SELECTION:
□ □ □ □ □ □ □
= Gabriela Frías =

Mexican journalist

Gabriela Alejandra Frías (born 8 March 1971) is a Mexican journalist who is a business anchor for CNN en Español and host of En Efectivo, the network's personal finance show.

Frías studied in the Carlos Septién School of Journalism in Mexico City where she graduated with honors. She was assistant director of the Department of External Relations of the American Chamber of Commerce of Mexico City for more than two years until she joined the Reforma newspaper. In 1998, she became a presenter and reporter for Negocios México, a joint project between Reforma and CNN en Español.

Frías became a full member of CNN en Español at the beginning of 2000 as the producer of the program Economía y Finanzas (Economics and Finance) where she also served as host. At CNN, Frías, responsible for the creation of the business daily news show, was in charge of the selection of the guests and the content of the show. She also participated in the writing of the news and the edition as well as anchoring the show.

Since 2002, she has been the presenter and producer of En Efectivo, a matinée program about personal finances which provides viewers with economic and financial information. The idea behind the show is to offer economic and financial information in a way that can be easily understood by the audience, without technicalities. There are sections dedicated to personal investments, new enterprises, tourism, education and personal technology. Every day, Frías interviews a different guest that deepens one particular topic.
□ □ □ □ □ □ □
MATERIAL PROVIDED:

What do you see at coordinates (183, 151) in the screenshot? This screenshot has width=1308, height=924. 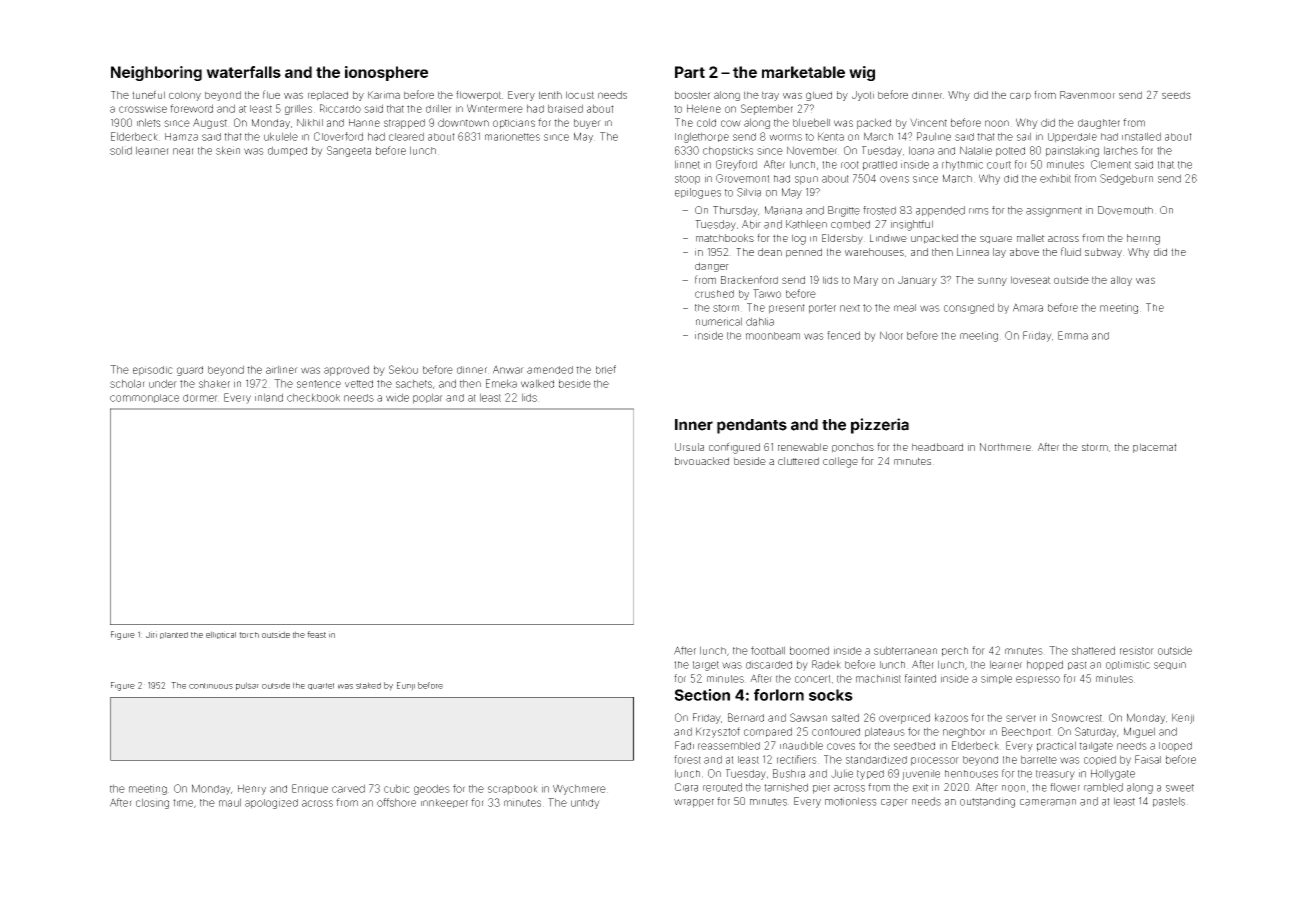 I see `near` at bounding box center [183, 151].
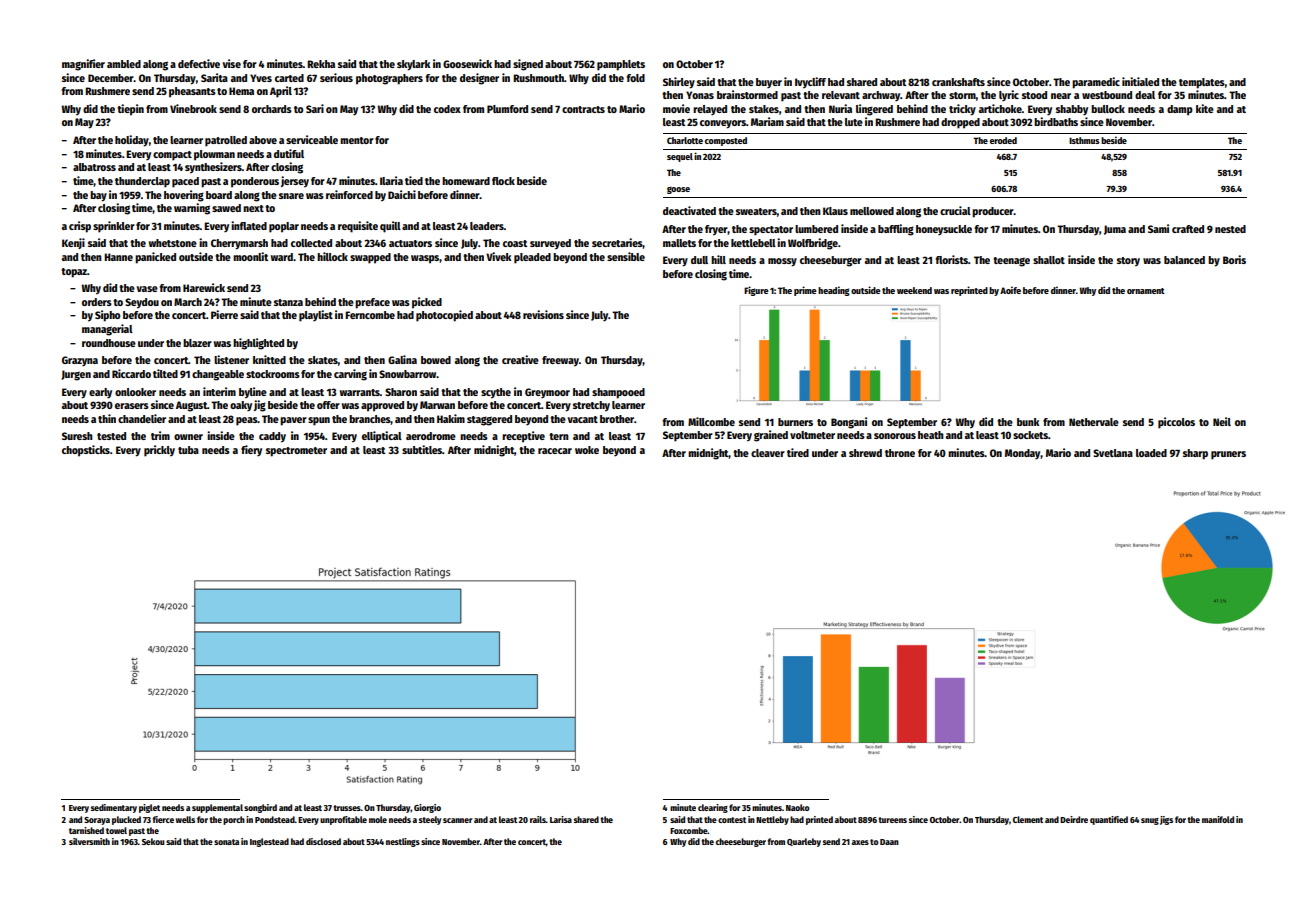  What do you see at coordinates (323, 841) in the screenshot?
I see `disclosed` at bounding box center [323, 841].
□ □ □ □ □ □ □
SHORT EXERCISE 1: In the text on Gabriela Frías, swap "guests" for "interviewees" and write out the passage between "Frías became a" and "anchoring the show.", inclusive.
SHORT EXERCISE 2: Write the next part of the text on Gabriela Frías, picking up after its final sentence.

TASK ANSWER 1:
Frías became a full member of CNN en Español at the beginning of 2000 as the producer of the program Economía y Finanzas (Economics and Finance) where she also served as host. At CNN, Frías, responsible for the creation of the business daily news show, was in charge of the selection of the interviewees and the content of the show. She also participated in the writing of the news and the edition as well as anchoring the show.

TASK ANSWER 2:
On 7 August 2007, Frías was a part of the group of 95 students who graduated from the High Management Programme of the INCAE University in Costa Rica. The goal of the programme is to prepare students to assume high responsibilities in the private and the public sector.

== Personal life ==

Gabriela Frias has a daughter, born in 2019.

== En Efectivo ==

En efectivo is a programme about managing money and assets in a safe and effective way. The aim was to make the viewer think about their future and to find a better way of investing their savings to guarantee a decent retirement.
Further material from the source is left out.